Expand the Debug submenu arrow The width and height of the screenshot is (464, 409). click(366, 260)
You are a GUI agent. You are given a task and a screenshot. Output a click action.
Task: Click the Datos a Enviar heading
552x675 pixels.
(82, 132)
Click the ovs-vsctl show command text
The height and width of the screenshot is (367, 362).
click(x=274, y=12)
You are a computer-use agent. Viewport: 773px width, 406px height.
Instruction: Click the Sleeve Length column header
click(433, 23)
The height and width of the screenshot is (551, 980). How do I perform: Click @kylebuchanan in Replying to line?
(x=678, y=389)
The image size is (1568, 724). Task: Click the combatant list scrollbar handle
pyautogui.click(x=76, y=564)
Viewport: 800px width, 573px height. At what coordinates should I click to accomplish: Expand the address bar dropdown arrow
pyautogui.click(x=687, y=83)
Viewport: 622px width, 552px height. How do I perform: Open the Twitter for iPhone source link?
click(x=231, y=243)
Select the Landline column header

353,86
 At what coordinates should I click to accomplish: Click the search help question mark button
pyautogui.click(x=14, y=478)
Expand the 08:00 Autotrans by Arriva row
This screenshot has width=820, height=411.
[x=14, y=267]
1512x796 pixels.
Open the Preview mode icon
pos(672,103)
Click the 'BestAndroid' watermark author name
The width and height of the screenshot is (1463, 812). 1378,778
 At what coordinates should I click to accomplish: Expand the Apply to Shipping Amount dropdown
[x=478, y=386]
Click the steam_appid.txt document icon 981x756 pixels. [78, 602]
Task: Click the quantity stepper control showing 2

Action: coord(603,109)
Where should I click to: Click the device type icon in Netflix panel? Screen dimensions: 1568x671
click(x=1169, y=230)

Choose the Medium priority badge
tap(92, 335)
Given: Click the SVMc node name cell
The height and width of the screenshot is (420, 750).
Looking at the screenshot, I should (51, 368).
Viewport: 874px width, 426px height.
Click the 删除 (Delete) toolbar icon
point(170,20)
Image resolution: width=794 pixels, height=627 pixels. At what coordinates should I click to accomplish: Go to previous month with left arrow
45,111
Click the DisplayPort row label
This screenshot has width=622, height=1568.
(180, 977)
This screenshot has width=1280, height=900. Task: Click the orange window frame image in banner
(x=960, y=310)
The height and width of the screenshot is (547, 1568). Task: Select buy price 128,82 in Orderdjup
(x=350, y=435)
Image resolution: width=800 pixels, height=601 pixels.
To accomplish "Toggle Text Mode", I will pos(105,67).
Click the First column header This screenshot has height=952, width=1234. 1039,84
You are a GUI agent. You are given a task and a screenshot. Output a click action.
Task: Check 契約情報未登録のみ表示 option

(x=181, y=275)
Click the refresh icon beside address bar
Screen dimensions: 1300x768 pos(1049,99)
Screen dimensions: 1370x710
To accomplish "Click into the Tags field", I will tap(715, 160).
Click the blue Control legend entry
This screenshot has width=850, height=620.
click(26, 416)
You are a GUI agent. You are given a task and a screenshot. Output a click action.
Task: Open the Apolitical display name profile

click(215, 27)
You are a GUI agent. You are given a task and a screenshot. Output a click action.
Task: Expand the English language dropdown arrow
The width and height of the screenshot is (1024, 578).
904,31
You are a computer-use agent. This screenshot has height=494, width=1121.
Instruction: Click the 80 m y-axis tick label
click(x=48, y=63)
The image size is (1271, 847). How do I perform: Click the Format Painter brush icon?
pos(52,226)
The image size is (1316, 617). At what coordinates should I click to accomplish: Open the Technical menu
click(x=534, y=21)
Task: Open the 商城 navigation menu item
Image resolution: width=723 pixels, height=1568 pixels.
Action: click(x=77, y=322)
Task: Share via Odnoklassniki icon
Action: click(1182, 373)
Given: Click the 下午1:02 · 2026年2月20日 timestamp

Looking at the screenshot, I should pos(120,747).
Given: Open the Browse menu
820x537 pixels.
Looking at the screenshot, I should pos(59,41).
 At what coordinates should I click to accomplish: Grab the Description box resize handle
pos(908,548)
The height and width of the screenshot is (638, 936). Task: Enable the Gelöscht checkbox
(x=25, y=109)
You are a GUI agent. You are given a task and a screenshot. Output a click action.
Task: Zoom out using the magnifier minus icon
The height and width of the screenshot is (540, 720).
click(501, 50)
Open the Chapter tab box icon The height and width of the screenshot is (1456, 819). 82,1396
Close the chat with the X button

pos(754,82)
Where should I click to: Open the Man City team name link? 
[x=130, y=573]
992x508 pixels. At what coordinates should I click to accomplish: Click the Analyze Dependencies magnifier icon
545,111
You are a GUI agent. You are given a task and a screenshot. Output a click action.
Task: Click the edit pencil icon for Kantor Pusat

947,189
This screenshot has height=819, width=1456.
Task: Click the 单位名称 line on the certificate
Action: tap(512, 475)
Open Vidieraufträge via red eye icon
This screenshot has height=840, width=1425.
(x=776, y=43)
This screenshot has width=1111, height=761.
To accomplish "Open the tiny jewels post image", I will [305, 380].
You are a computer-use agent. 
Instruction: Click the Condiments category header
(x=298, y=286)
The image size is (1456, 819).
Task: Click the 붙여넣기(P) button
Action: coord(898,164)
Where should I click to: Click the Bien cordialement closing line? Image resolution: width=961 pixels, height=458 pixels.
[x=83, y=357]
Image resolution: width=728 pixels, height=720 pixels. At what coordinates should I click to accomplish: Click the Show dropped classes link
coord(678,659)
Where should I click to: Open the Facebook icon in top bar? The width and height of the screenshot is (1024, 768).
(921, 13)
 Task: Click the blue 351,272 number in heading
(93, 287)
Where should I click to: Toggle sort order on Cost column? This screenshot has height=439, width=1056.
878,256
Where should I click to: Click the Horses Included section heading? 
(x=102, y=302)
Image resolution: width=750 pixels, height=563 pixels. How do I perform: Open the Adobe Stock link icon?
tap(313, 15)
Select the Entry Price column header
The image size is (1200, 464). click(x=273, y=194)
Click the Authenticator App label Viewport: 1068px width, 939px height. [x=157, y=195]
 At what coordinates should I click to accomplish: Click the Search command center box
========================
== ASSIGNMENT ==
The answer must consist of every line above that holds the string "computer", copied exactly.

== YOUR RESPONSE ==
You are a computer-use agent. Viewport: 773px width, 406px height.
You are a computer-use agent. This screenshot has height=494, width=1121.
You are a computer-use agent. 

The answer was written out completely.